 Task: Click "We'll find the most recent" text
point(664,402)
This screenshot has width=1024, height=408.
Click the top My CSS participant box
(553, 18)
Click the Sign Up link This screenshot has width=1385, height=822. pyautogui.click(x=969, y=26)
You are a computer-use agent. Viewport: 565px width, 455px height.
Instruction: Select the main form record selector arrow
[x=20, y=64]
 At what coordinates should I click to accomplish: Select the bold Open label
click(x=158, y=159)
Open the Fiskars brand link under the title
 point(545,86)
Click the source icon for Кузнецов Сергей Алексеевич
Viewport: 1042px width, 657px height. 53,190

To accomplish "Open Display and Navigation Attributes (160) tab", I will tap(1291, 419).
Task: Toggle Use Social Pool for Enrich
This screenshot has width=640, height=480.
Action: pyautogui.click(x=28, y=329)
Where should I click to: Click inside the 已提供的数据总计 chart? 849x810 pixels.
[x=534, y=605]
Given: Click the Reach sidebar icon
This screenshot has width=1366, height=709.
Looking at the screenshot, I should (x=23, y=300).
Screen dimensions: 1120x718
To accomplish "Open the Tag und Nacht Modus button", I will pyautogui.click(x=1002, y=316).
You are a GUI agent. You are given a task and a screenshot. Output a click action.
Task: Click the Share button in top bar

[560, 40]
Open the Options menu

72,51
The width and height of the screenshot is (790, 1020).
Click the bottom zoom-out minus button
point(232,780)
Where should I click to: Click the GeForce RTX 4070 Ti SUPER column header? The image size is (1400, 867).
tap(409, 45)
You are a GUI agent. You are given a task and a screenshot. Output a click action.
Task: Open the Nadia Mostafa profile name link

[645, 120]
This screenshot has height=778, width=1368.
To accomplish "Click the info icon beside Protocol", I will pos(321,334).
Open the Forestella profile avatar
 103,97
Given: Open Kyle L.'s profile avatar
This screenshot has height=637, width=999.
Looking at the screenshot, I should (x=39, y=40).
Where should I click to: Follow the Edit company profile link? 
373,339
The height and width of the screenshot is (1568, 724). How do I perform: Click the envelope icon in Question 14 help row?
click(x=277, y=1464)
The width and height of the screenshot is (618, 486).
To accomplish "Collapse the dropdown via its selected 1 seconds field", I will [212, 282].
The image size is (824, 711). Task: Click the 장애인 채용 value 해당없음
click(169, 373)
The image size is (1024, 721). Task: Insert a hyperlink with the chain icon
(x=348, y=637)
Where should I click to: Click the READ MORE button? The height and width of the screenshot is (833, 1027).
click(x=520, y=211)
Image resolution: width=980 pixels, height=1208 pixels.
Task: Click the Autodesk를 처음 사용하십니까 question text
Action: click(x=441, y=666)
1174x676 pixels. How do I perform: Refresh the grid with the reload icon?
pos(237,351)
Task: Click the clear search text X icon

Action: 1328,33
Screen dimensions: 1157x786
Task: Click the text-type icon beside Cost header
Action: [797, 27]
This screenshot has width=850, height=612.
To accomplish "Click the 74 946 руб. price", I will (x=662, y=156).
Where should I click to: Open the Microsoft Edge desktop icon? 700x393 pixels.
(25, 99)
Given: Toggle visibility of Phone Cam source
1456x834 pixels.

==*==

What the task asks =
From the listing above, repeat exactly the lines starting at the line that includes "Task: Open the" and ending at the line that includes "Given: Open Kyle L.'s profile avatar", with nothing outside that span.

Answer below =
Task: Open the Nadia Mostafa profile name link

[645, 120]
This screenshot has height=778, width=1368.
To accomplish "Click the info icon beside Protocol", I will pos(321,334).
Open the Forestella profile avatar
 103,97
Given: Open Kyle L.'s profile avatar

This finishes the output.